As August came to a close, work was insanely busy and business travel wouldn’t let up. We were buying a single family home and fixing, listing and selling our over-stuffed-condo. We had other-worldly life events that had taken on life of their own making for relentless scheduling, appointments and stress. Plus I was planning a surprise party for my wife’s 40th Birthday and a 10-day trip to Portugal in September too. It was a lot even for this self-proclaimed multi-tasker.
But on September 1st, the universe put my self-righteous multi-tasking into question and sent us a blow to the gut that doubled us over.
Our sister-in-law Judy who was just 44 and Mom to our 6-year-old nephew suffered a massive heart attack and died 36 hours later.
Suddenly the world came to a stop.
My wife and I were on a plane to LA for her services and, as the work emails and realtor calls kept coming in, all we could think about was, none of it fucking mattered.
Because whether it is your life or the one you love, one day it is here and the next it is so unequivocally gone.
Now that Stresstember has to come close, Thanksgiving is around the corner and we’ve settled into our new home, our Saturdays are once again filled with a whole host of other first-world to-do lists. But now is as good as any time to recognize how fortunate we are to have friends, family and pets who, without their presence, life seems unimaginable.
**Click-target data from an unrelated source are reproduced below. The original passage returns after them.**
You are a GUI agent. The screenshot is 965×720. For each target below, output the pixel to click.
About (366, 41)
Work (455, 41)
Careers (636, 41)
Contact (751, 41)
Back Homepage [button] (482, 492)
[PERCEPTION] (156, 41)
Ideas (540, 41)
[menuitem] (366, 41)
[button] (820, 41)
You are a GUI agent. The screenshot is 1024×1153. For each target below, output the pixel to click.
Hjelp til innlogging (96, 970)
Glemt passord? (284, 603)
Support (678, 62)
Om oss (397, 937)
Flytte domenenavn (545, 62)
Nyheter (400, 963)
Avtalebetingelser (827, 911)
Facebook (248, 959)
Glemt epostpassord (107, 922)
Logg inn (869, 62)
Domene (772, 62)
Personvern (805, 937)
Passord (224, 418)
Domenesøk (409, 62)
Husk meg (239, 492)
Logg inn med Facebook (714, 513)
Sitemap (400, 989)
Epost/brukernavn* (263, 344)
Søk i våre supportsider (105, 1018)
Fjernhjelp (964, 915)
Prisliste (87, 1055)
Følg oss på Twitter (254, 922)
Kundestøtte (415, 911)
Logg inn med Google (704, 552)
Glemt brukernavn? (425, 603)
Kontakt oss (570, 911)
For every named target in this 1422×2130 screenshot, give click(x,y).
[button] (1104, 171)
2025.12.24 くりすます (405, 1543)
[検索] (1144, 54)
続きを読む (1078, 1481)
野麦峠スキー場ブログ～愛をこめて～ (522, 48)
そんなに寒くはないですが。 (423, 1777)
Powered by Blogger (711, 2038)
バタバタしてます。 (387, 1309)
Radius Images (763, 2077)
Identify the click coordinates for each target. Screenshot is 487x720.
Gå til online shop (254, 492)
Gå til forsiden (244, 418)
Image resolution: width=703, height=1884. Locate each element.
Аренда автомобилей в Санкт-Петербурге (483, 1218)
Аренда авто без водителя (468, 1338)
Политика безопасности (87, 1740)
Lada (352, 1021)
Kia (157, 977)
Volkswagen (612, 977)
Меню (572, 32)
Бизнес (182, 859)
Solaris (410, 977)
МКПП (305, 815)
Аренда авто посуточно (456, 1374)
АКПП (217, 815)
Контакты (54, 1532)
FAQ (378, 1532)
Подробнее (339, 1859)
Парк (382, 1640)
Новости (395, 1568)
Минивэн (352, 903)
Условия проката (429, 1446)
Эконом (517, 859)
So this Saturday before Thanksgiving I’ll take a break from the to-dos to reflect on our amazing life and ask myself what I would do if tomorrow were one my last.
Would I work harder than I have to create make things that make a difference? Absolutely.
Would I go for a walk at lunch rather than answering every email in record time? Fuck yes.
Would I read more, rest more and eat more salad? Yes to all of the above.
Would I say thank you to the janitor every night when she empties my trash? Always.
Would I say a prayer to God, wherever she is, thanking her for all that I’ve got. Yes, and I hope to get better at this.
Would I tell my wife, my Mom, my best friend, my brother, my dog and every one of my lifelines that I love them every time like it might be my last time? You damn well better believe it.
So this Thanksgiving, let’s be thankful for every day of life because it is the only one we’ve got. And let’s love it like there’s no tomorrow.